TASK DESCRIPTION: Starting at the line that contains "Select the C.D. Stadium shield logo", return every line through the end of the entries below, exactly and with nothing else.

INFORMATION GIVEN:
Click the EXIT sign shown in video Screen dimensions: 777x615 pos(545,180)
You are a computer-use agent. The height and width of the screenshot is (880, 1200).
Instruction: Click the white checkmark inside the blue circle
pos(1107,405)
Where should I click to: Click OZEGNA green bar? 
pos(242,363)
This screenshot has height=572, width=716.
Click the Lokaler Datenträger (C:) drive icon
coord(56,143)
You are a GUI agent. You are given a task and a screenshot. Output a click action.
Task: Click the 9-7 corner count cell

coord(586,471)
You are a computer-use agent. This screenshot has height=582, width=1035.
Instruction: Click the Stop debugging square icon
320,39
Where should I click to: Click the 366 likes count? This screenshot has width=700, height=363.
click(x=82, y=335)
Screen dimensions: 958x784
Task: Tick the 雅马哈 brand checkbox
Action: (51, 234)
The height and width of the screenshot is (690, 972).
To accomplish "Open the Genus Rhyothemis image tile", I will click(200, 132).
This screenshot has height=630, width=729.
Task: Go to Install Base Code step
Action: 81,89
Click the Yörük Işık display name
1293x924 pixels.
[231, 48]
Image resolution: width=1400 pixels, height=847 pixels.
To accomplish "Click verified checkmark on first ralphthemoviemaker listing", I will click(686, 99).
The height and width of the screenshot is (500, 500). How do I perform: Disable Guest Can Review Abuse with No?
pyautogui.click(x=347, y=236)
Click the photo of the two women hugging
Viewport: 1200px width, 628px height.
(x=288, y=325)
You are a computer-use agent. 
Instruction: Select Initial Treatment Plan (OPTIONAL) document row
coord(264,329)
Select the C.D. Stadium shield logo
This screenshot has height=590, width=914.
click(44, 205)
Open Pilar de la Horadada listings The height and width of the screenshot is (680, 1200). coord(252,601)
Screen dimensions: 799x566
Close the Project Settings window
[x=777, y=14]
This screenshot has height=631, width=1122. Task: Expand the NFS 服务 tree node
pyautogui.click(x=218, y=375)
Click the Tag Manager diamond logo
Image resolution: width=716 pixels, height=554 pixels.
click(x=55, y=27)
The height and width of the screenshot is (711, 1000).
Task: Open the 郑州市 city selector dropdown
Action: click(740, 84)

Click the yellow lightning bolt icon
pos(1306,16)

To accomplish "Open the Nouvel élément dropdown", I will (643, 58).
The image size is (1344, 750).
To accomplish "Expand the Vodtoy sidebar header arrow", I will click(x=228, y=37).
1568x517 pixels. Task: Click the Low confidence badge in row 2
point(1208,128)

RESPONSE FOR THIS EXERCISE:
Select the C.D. Stadium shield logo
This screenshot has height=590, width=914.
click(44, 205)
Open Pilar de la Horadada listings The height and width of the screenshot is (680, 1200). coord(252,601)
Screen dimensions: 799x566
Close the Project Settings window
[x=777, y=14]
This screenshot has height=631, width=1122. Task: Expand the NFS 服务 tree node
pyautogui.click(x=218, y=375)
Click the Tag Manager diamond logo
Image resolution: width=716 pixels, height=554 pixels.
click(x=55, y=27)
The height and width of the screenshot is (711, 1000).
Task: Open the 郑州市 city selector dropdown
Action: click(740, 84)

Click the yellow lightning bolt icon
pos(1306,16)

To accomplish "Open the Nouvel élément dropdown", I will (643, 58).
The image size is (1344, 750).
To accomplish "Expand the Vodtoy sidebar header arrow", I will click(x=228, y=37).
1568x517 pixels. Task: Click the Low confidence badge in row 2
point(1208,128)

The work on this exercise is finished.